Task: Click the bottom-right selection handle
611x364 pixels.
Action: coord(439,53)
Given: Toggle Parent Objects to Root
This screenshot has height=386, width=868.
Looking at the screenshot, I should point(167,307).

-=-=-=-=-

Please copy each record shown above exactly.

## [ANSWER AREA]
Task: Click the bottom-right selection handle
611x364 pixels.
Action: coord(439,53)
Given: Toggle Parent Objects to Root
This screenshot has height=386, width=868.
Looking at the screenshot, I should point(167,307).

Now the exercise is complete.